Henry (age 13) and the Allowance just for Being There. Henry's parents give him $40/week. He is not expected to do any work for it, he does not have to spend it in a certain way, he has full autonomy in how he spends it as long as he does not ask for more money.
By giving Henry full independence, his parents are hoping he will learn valuable money lessons by making mistakes. It is fair to say that this hands off approach does put him in full control of money and he has learnt pretty fast how to manage his money to buy him lunch, candy and pay for add-ons on games he plays.
However, where this approach goes all wrong, is when they give money for no reason. By giving him money for simply being there, they are missing a valuable lesson in Henry's financial foundation, in that there is a causal relationship between how much you earn and how hard you work. There is no free money in real life. I have seen this over and over again where a child demands a better grade with no extra work put in, or a team worker demands a raise with no real extra effort put into the work.
Selina (age 14) and No Allowance -Ask for What you Want. This is a common third example I see often. Selina gets no allowance, but if she needs money, she asks her parents and justifies it. Like every example above, this also has pros and cons. By not giving free money, her parents have not put her on a path of expectations that she has a right to free money. By justifying the need for her expenses she is constantly having to sell her ideas and in a way this does give her an ability to better negotiate things in the real world. However, it also limits her because she is never in control of her money and will likely not help her down the line when she has to make real decisions on money.

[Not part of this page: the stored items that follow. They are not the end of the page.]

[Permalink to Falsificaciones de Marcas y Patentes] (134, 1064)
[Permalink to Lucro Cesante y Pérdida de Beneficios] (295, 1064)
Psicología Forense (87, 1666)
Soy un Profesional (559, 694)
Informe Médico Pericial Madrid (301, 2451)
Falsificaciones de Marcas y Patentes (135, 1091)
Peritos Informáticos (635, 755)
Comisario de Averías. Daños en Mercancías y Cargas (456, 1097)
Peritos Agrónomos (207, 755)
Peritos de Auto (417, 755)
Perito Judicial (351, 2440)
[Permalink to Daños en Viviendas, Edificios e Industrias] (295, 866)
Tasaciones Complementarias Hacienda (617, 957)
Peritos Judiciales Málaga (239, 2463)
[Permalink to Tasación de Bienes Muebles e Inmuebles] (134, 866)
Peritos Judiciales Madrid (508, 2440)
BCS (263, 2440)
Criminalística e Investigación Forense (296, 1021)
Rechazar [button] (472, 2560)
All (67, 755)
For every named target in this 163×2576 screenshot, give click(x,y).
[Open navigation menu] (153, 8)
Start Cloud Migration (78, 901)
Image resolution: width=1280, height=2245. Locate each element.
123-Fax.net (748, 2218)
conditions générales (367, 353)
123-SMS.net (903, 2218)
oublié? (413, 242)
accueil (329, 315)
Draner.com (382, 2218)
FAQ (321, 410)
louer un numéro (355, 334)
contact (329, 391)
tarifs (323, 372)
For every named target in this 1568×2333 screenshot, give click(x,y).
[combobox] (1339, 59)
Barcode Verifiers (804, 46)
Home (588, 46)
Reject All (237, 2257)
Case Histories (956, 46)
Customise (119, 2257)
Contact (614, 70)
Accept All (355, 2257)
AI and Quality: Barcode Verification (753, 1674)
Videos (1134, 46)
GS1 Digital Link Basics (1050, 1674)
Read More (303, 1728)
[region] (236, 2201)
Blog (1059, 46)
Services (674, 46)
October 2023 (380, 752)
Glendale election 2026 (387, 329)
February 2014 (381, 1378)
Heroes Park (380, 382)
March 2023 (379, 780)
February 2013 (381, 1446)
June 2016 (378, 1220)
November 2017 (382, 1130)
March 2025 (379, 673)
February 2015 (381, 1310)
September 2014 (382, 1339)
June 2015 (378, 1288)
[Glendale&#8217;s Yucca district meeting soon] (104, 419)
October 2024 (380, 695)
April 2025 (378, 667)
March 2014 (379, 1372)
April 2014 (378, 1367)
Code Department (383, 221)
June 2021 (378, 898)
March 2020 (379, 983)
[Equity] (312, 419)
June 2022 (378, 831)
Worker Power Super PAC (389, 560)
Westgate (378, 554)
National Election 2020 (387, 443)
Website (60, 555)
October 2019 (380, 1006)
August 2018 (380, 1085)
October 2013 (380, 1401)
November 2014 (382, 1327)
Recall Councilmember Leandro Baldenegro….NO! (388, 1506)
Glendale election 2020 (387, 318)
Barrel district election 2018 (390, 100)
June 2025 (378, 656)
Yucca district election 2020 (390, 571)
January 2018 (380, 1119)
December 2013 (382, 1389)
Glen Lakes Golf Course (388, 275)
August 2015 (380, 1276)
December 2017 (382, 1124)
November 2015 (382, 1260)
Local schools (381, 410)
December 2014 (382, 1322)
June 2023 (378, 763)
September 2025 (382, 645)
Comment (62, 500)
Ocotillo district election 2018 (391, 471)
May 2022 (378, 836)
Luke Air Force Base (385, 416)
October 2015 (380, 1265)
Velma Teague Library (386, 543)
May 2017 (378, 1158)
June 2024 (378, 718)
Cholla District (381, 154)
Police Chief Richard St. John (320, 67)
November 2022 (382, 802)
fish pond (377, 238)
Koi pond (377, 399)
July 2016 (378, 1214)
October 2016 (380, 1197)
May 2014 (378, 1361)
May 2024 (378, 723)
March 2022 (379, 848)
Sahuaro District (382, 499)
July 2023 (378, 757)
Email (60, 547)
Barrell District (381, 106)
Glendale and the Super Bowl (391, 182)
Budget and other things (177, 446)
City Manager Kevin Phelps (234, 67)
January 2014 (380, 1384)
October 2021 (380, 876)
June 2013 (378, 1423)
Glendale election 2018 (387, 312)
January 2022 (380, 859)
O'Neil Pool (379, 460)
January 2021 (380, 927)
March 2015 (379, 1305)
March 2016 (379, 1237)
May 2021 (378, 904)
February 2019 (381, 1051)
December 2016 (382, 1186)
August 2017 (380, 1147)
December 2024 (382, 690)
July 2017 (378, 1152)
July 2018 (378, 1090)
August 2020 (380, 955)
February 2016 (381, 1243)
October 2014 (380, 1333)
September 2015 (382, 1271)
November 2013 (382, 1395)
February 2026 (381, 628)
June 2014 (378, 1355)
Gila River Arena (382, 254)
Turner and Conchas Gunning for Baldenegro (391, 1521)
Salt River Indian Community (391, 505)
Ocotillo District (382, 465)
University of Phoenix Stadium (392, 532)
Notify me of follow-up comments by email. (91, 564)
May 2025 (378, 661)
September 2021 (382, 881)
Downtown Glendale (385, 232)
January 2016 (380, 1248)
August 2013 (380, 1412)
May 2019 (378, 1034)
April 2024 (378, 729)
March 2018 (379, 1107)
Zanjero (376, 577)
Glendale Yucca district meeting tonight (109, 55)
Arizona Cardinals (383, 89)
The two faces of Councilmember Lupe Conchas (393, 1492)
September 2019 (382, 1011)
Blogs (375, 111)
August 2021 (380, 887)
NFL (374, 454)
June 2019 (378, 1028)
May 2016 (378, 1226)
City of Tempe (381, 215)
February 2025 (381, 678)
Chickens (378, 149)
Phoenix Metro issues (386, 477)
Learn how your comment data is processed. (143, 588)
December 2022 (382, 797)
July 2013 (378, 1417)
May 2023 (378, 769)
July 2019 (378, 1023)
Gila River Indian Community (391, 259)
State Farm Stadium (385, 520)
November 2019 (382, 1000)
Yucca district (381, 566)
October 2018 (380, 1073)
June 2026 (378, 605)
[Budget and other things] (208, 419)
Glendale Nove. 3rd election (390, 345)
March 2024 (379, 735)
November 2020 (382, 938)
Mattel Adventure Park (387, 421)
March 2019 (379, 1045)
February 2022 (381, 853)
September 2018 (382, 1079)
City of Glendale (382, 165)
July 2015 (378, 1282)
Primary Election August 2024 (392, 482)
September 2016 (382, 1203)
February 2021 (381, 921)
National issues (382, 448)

So, what is a parent to do?
I can only share what my husband and I have chosen to do in our home. This is may not be a good approach for everyone and as I said earlier, each family needs to have their own decision when it comes to allowance and finances in a family.
Chez Nous, we have opted for a model where my daughter works and earns her money. She comes to our shop (not every one has the benefit of having a start up in constant need of cheap labor!) and works and gets paid minimum wages. She is then able to spend this money as she wants, but it needs to last her for all her extra expenses. So far, it has been working and it is teaching her that there is work involved in money. She is often broke at the end of the month and learns by herself how to spend her money. It's fair to say, that the Peach Tea Latte at Starbucks has been axed.
Like everything else regarding money, discussions on allowance in a family need to be made taking into account the dynamics of the entire family.
Teaching kids about Financial Literacy and Money Management is the single most important contribution a parent has towards their success.